Powered by automated translation

Penguins look cuddly, waddle along in a way people find appealing and have starred in a number of celebratory movies, from documentary to cartoon. Even the Batman villain The Penguin was so over-the-top that he had a certain goofy charm.

Respect for Darwinian evolutionary theory, however, suggests that efforts to repatriate one badly lost emperor penguin may not be doing much for the gene pool. But don't bother telling that to the people of New Zealand right now.

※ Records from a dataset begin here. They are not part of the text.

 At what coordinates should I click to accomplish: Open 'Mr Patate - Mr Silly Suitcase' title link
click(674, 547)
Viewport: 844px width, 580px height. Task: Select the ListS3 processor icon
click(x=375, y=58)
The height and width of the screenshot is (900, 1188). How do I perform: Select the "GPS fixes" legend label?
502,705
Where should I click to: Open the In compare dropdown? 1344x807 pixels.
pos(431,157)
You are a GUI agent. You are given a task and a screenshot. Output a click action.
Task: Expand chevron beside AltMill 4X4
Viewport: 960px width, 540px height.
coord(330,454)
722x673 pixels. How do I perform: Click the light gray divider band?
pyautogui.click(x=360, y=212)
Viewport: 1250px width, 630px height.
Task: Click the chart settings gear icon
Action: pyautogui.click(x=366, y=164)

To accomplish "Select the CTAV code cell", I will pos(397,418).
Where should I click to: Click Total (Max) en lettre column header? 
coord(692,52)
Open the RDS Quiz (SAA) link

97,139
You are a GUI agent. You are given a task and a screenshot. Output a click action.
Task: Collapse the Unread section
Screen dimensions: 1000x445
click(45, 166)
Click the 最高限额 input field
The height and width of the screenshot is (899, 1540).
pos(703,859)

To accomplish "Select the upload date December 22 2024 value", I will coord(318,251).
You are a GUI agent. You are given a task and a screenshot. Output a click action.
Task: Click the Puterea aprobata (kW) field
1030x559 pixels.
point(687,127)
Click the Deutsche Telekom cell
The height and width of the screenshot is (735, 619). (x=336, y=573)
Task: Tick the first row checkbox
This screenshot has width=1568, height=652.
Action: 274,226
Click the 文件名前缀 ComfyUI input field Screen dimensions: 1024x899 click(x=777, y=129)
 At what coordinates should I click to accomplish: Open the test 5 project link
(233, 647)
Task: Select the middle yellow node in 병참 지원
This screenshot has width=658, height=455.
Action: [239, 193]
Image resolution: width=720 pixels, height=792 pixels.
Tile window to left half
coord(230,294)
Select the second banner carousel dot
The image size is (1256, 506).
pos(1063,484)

Happy Feet (named after a 2006 movie about tap-dancing penguins), turned up in June on a North Island beach, some 4,800 kilometres from home and ill from eating sand, evidently having mistaken it for snow. But it proved to be a lucky bird, pulled through after extensive rehabilitation and accumulated a reported 250,000 fans through a webcam during his convalescence on a diet of fish milkshakes at the Wellington Zoo.

Now it's on the way home in a custom-made crate like a giant's picnic cooler aboard a research ship that was going the same way. Some 1,700 people bid Happy Feet farewell at the zoo.

Everybody loves a happy ending, but we can't help wondering: what if Happy Feet comes back? All that adulation, along with the fish milkshakes and the individual medical care, may seem awfully appealing after few weeks in Antarctica.